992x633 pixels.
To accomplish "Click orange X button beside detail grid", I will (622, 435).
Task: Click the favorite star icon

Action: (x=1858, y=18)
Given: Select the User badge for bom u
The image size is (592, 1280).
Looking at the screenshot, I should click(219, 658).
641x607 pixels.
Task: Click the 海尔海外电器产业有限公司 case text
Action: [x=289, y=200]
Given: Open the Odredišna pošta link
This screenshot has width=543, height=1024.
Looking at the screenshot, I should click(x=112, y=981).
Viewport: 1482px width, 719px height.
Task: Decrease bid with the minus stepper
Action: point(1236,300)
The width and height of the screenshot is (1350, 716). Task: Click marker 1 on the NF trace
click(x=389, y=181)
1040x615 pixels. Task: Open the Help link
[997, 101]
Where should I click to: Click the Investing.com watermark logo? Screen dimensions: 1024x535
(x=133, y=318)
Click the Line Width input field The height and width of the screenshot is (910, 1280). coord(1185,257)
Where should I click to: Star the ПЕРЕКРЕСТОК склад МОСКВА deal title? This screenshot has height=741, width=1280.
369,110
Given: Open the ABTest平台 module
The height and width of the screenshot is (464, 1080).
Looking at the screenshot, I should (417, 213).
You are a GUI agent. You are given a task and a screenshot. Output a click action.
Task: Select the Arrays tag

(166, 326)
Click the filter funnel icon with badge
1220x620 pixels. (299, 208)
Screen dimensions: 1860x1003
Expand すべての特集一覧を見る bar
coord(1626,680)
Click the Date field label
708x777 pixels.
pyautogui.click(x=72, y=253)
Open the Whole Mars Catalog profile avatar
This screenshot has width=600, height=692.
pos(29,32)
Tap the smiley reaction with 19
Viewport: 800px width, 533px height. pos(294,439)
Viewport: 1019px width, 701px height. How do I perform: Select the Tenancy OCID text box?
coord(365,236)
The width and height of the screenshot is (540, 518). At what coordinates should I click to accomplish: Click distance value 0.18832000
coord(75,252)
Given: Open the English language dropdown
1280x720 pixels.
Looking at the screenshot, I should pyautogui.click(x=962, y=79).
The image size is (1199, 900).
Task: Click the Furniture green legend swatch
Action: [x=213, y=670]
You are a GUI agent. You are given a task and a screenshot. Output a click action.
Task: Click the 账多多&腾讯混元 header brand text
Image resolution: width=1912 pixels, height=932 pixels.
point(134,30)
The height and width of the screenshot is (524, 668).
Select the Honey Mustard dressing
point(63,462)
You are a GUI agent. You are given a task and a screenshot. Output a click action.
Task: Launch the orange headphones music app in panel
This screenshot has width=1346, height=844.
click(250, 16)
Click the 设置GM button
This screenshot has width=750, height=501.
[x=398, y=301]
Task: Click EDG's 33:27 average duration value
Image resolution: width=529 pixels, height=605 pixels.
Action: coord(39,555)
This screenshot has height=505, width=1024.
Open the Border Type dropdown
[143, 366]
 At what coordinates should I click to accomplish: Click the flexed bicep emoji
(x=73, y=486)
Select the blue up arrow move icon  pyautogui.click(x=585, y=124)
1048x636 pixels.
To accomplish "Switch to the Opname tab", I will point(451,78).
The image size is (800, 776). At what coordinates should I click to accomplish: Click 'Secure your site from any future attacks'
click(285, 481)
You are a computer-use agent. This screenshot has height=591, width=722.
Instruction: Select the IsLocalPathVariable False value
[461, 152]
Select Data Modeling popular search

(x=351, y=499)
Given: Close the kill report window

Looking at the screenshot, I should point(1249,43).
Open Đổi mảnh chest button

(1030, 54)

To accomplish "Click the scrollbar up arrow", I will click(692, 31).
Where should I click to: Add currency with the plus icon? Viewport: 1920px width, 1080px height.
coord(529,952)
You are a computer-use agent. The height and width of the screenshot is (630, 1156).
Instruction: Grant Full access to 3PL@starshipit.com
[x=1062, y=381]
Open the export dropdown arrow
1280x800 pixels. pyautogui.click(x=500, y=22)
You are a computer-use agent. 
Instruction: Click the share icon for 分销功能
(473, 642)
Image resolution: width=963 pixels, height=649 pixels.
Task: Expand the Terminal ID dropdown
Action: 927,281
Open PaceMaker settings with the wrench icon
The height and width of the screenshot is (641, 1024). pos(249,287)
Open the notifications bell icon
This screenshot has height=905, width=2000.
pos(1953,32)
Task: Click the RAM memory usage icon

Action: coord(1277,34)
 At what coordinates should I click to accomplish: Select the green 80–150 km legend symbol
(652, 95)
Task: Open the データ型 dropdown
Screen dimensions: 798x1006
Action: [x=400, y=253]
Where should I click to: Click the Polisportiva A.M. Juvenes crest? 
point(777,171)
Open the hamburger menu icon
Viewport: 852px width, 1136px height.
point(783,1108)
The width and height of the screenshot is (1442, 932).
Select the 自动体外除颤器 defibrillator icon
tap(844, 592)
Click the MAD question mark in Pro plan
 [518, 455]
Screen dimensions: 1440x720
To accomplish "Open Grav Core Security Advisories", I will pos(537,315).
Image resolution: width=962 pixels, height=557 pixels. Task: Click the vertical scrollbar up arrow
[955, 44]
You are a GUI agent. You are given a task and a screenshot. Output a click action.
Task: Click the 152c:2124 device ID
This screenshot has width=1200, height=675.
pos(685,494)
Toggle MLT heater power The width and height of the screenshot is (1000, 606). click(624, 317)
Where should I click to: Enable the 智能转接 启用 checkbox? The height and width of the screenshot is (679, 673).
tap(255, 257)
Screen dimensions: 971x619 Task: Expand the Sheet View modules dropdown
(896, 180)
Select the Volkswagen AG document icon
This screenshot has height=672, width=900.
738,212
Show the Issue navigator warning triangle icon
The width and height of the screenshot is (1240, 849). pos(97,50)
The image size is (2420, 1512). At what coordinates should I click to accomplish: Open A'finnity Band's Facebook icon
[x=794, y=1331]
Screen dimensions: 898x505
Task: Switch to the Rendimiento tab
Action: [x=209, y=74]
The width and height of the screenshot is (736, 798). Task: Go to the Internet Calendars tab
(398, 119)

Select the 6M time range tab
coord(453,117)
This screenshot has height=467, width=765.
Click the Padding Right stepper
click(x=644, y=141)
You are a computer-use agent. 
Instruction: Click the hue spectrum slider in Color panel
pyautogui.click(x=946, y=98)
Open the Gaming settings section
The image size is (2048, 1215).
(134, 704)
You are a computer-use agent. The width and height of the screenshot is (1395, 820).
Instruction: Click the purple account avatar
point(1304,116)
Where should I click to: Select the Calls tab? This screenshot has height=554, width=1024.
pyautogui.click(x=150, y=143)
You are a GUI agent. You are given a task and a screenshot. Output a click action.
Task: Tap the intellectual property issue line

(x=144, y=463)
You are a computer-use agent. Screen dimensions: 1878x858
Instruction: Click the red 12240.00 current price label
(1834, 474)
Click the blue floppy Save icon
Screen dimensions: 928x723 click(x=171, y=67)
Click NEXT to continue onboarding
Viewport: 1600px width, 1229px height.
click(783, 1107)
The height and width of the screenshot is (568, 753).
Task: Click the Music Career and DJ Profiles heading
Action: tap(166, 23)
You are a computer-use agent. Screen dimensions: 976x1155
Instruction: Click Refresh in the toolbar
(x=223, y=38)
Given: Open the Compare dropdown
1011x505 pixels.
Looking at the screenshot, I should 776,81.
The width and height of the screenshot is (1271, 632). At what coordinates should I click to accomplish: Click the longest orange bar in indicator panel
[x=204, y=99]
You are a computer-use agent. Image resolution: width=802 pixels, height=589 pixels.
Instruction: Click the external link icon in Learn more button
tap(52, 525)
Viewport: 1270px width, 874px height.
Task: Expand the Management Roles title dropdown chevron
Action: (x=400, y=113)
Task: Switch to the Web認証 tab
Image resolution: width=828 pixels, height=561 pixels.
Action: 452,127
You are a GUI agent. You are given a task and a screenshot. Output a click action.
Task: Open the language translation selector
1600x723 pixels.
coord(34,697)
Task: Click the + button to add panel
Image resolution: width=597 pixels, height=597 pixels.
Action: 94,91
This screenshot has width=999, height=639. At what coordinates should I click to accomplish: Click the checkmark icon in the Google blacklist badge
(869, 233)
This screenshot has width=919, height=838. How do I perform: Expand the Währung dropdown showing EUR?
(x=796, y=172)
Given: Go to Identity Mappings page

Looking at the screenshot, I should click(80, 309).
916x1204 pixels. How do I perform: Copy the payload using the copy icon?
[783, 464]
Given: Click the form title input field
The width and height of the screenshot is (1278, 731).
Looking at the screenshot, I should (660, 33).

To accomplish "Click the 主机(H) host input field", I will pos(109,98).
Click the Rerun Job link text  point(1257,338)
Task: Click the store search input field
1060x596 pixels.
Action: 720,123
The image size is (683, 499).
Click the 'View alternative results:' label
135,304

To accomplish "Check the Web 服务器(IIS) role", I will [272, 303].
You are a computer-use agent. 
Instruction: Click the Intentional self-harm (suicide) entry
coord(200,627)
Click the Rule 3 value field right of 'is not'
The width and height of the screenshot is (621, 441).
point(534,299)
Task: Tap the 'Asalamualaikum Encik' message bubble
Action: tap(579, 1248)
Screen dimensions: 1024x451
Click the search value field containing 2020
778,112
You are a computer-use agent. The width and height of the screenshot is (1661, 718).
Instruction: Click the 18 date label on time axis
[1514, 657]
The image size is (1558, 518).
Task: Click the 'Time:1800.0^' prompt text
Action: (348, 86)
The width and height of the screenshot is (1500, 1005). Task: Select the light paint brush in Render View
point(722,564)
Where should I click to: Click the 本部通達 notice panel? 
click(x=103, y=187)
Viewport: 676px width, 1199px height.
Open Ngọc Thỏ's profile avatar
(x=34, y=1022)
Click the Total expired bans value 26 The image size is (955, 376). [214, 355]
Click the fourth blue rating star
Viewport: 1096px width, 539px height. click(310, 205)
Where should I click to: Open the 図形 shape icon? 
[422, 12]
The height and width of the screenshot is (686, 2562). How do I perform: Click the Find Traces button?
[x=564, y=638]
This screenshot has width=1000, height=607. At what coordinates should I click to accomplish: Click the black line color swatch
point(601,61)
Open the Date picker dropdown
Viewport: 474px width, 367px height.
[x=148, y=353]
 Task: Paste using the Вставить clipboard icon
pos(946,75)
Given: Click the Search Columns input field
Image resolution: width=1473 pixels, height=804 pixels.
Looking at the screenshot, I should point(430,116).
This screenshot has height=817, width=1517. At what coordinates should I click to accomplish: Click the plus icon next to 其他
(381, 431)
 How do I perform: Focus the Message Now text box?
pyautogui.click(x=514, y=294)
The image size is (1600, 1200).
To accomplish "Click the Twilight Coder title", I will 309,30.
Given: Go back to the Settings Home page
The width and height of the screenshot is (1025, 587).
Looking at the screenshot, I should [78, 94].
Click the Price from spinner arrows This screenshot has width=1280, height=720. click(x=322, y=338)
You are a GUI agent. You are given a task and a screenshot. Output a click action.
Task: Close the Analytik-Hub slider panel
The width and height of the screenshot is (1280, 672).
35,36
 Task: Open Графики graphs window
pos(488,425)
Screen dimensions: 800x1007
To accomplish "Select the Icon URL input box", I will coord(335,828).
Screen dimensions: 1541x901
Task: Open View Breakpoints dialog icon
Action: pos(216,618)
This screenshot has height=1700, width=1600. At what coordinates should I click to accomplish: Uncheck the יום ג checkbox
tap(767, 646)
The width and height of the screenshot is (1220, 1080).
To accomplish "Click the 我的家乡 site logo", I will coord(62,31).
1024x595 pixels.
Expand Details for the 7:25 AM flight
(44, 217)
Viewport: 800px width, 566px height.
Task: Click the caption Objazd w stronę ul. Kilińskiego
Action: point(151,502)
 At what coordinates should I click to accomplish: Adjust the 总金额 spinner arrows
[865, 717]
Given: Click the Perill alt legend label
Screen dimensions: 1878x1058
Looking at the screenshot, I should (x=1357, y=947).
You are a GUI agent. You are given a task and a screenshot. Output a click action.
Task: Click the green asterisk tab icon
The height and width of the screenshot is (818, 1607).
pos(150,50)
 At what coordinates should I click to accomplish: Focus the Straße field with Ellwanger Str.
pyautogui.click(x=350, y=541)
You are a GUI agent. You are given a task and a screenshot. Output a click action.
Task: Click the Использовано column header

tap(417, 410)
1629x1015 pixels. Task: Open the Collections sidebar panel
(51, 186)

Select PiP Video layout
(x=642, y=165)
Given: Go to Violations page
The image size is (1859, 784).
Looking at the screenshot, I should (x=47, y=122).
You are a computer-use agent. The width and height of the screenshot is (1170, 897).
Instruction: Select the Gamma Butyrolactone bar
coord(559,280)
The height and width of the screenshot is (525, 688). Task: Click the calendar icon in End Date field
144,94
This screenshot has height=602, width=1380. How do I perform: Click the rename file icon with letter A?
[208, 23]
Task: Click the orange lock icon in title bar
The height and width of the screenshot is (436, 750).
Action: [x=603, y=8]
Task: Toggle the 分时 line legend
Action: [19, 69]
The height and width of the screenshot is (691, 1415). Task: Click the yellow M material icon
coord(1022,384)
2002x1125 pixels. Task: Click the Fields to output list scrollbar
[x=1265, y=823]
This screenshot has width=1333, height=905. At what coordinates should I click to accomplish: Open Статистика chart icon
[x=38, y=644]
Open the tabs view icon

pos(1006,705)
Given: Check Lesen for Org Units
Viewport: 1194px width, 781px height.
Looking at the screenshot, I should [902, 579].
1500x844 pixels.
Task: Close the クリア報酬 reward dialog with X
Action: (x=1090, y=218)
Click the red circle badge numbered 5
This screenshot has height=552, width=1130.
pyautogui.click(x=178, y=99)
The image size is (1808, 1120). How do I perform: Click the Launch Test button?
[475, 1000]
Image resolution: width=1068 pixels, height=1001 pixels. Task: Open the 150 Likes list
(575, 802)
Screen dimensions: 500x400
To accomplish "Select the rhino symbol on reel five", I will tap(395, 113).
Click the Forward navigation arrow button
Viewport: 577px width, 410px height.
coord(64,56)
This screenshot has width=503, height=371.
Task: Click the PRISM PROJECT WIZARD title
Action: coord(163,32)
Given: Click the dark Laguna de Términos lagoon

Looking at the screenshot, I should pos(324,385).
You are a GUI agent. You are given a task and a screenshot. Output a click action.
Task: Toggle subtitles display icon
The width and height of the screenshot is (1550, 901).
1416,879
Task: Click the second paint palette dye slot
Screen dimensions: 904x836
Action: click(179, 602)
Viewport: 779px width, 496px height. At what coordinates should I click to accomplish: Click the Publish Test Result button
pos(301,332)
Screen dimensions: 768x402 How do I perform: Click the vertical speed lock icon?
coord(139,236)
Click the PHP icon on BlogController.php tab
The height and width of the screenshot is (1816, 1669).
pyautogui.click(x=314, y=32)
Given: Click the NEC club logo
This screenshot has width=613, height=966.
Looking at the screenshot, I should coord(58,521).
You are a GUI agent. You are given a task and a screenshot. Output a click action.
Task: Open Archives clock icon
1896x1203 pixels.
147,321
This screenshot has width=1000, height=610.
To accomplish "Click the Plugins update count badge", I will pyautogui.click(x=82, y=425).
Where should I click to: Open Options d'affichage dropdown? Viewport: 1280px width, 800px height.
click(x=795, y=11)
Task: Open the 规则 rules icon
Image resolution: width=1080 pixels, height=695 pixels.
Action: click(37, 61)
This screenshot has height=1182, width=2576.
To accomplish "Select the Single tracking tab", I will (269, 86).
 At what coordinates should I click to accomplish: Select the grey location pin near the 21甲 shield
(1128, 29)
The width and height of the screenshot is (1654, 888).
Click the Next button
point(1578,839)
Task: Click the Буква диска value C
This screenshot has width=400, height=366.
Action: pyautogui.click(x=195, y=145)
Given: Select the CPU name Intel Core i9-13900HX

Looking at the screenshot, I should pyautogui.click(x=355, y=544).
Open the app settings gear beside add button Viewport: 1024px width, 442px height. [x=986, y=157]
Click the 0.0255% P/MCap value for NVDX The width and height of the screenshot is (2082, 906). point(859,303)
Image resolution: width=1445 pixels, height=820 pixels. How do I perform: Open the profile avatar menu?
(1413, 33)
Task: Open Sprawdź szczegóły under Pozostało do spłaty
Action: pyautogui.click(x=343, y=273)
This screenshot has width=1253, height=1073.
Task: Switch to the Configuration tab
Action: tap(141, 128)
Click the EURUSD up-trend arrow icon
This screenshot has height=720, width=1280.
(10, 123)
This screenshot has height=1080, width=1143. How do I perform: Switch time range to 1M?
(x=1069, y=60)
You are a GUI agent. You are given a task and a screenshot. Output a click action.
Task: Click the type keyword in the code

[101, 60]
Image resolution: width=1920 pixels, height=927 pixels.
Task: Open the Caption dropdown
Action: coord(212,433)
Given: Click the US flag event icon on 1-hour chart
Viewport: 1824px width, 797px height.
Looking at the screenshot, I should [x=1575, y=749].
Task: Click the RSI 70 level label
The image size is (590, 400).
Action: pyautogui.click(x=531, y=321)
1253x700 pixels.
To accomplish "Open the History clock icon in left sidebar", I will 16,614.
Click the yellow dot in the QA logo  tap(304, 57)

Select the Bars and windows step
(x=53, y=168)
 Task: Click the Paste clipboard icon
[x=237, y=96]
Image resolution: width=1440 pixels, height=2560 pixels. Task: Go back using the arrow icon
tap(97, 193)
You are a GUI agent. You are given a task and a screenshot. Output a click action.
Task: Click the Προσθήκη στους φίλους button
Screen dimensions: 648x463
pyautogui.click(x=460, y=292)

━━━━━━━━━━━━━━━━━━━━

### The problem
Among the entries above, how many lines include the word "beside"? Reply with the number only.

### Reply to the task
2